Another surprising outcome of the FORISCA project was the increase in hookworm infection in the children receiving fortified rice. At baseline, all children were dewormed. However, after 6 months, up to 30% of the children were re-infected, and the re-infection rate was higher in the children receiving fortified rice than in the children receiving normal rice[7]. The re-infection rate was highest in the children receiving the fortified rice with the highest iron content, making us believe that the iron in the fortified rice played a role in enabling the re-establishment of the hookworm infection. Also, as hookworm re-infection rate tended to be higher in the cold-extruded fortified rice groups, bioavailability of iron might have been different between the cold- and hot-extruded rice varieties. 

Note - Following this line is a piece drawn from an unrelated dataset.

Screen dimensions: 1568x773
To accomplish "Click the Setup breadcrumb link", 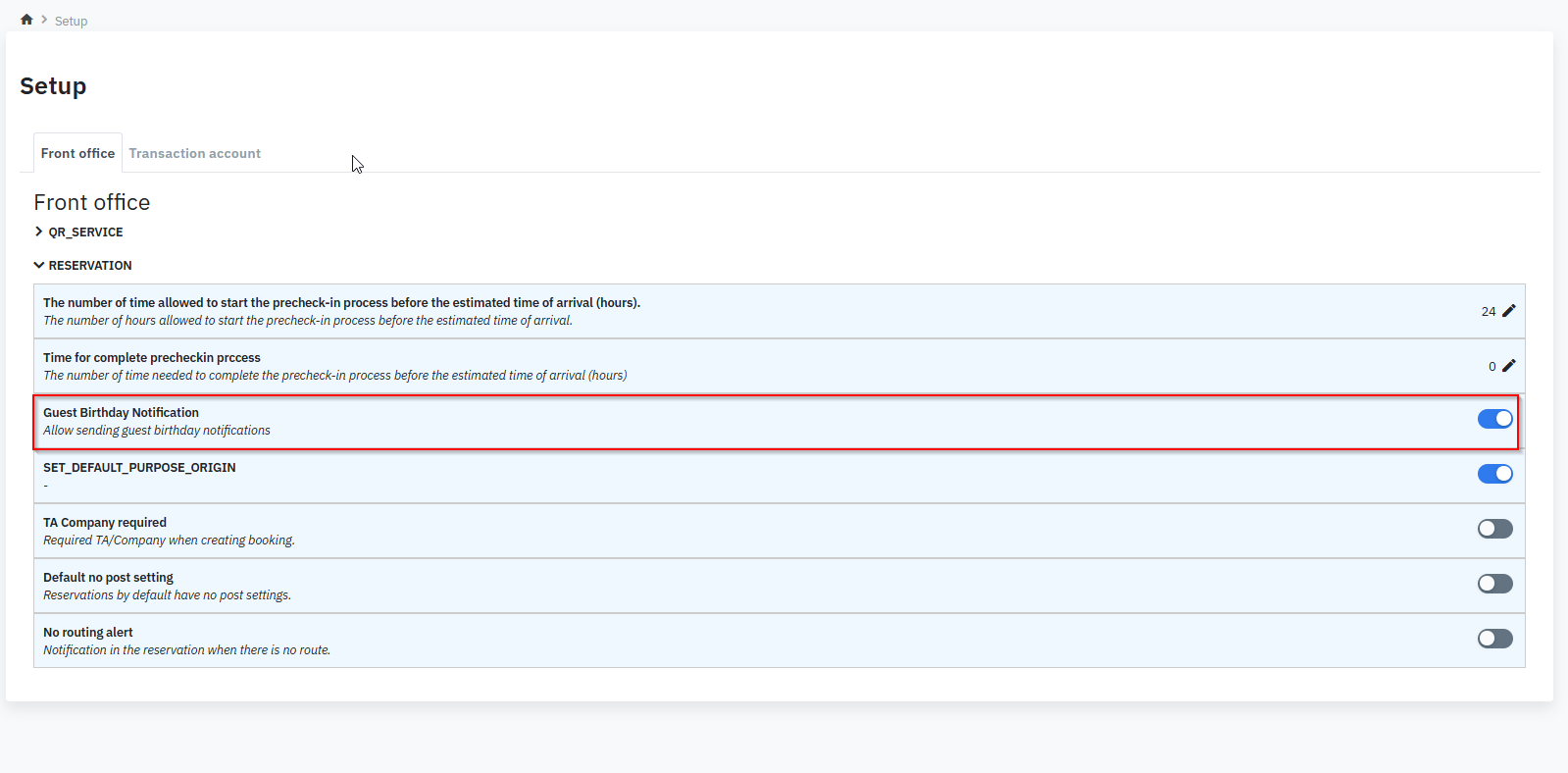I will tap(71, 21).
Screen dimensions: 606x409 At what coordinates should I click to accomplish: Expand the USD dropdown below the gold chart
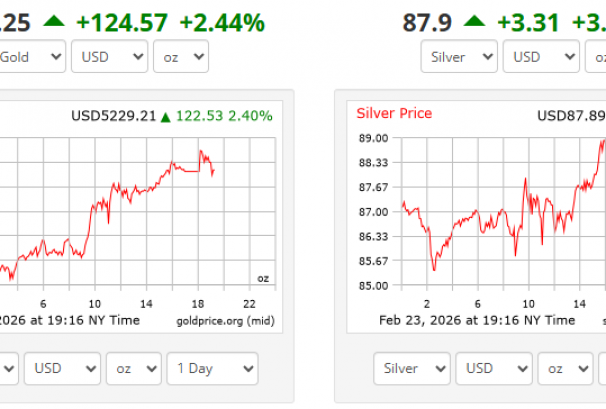coord(63,368)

Finally, despite the differences in zinc content of the 3 groups of fortified rice, both types of extruded fortified rice (cold vs hot extruded rice) were effective in improving zinc status and therefore production method appears not to be an important factor in determining the impact on zinc status of fortified rice. 

The WFP in Cambodia is currently assessing the expanded use of fortified rice in the school meal program, and the aim is to have a rice fortified breakfast for all the children participating in the school meal program, meaning that almost 250,000 children will hopefully receive a fortified rice meal soon.

REFERENCES

1.         Wieringa FT, Dahl M, Chamnan C, Poirot E, Kuong K, Sophonneary P, Sinuon M, Greuffeille V, Hong R, Berger J, et al: The High Prevalence of Anemia in Cambodian Children and Women Cannot Be Satisfactorily Explained by Nutritional Deficiencies or Hemoglobin Disorders. Nutrients 2016, 8.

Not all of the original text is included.